Methods of detangling hair can vary depending on personal preference from finger detangling, wide tooth combs, Denman brushes, and Tangle Teezers. NEVER try to detangle dry hair. A spray bottle filled with water is a staple in any natural hair routine. Use conditioner or hair milk to help the process along. To prevent becoming overwhelmed, section the hair using hair ties, satin scrunchies, or butterfly clamps before detangling.
Afro-Textured/Kinky/Coily hair doesn’t need to be washed everyday. African-American hair tends to be drier and produces less sebum oil than other hair types. Washing hair once to twice a week is more than enough. The Shea Moisture Kids line is a great place to start. Try to avoid frequently using shampoos with sulfate ingredients in them. Sulfates strip the hair. While this is great for removing oils from straight hair, it leaves textured hair dry and brittle with excessive use. Pro-tip: Using a t-shirt or microfiber towel to dry helps retain moisture.
HAIR TYPING & POROSITY
Understanding hair typing and porosity can help you find the right resources. Most African-Americans fall into the Type 3 or Type 4 category. Porosity will help you understand what the hair needs. Low porosity hair has very tight cuticles meaning it resists water absorption. If you find that the hair is excessively dry, try using a deep conditioner with the greenhouse effect – place a shower cap or conditioning cap over the hair for 30 minutes and allow body heat, steam, or indirect heat to open the cuticles and allow the product in.
Porosity breakdown: https://www.naturallycurly.com/texture-typing/hair-porosity
When it comes to styling, protective styles are the best way to go. Kids lead very active lifestyles. Protective styles like twists, braids, and puffs help keep hair manageable. Keeping their hair in protective styles helps to hold moisture and prevents tangling and matting. Many protective styles are designed to last the week or longer. Be weary of styling with direct heat. Blow-drying or flat ironing on high heat can permanently damage hair. In addition to shampoo and conditioner, look into a leave-in conditioner and a styling cream. Lines like Shea Moisture, As I Am, Kinky-Curly, and Melanin Haircare are great. Many of them can be found at Target.
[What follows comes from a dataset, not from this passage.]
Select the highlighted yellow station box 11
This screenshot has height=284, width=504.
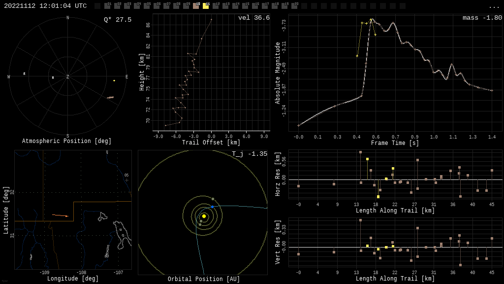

Cotton pillows and sheets can rob hair of moisture as kids toss and turn during sleep. Silk/satin pillowcases or sleep caps can help keep hair moisturized and preserve their style for days. Sleep caps and bonnets can be found at any beauty supply store.
DON’T BE AFRAID TO ASK FOR HELP
There are a bevy of online resources and communities committed to educating about natural hair. Facebook groups like Natural Hair Kids, Type 4 Natural Hair, Curlfriends — Natural Hair boast thousands of members creating an open forum for questions and advice. Styleseat.com is a great site for finding a stylist in your city. Lastly, there are numerous YouTube influencers who post tutorials for their children. I’d recommend Naptural85, NaturallyChea, Yoshidoll, or you can simply search “Natural Hair Kids Tutorial”. For those interested in learning the science behind hair, I’d recommend checking out the GreenBeauty channel on YouTube.
BE MINDFUL OF YOUR WORDS
One of the most important tips is to remember to be mindful of the words you use. Learning about a different hair texture can be frustrating, but remember that the kids are always listening. Please avoid using words that disparage their hair like “difficult, unruly, good/bad hair.” Hair discrimination is real. Do your best to reaffirm their self-esteem and teach them to love the skin they’re in.
Jai Joseph is a writer based in Los Angeles.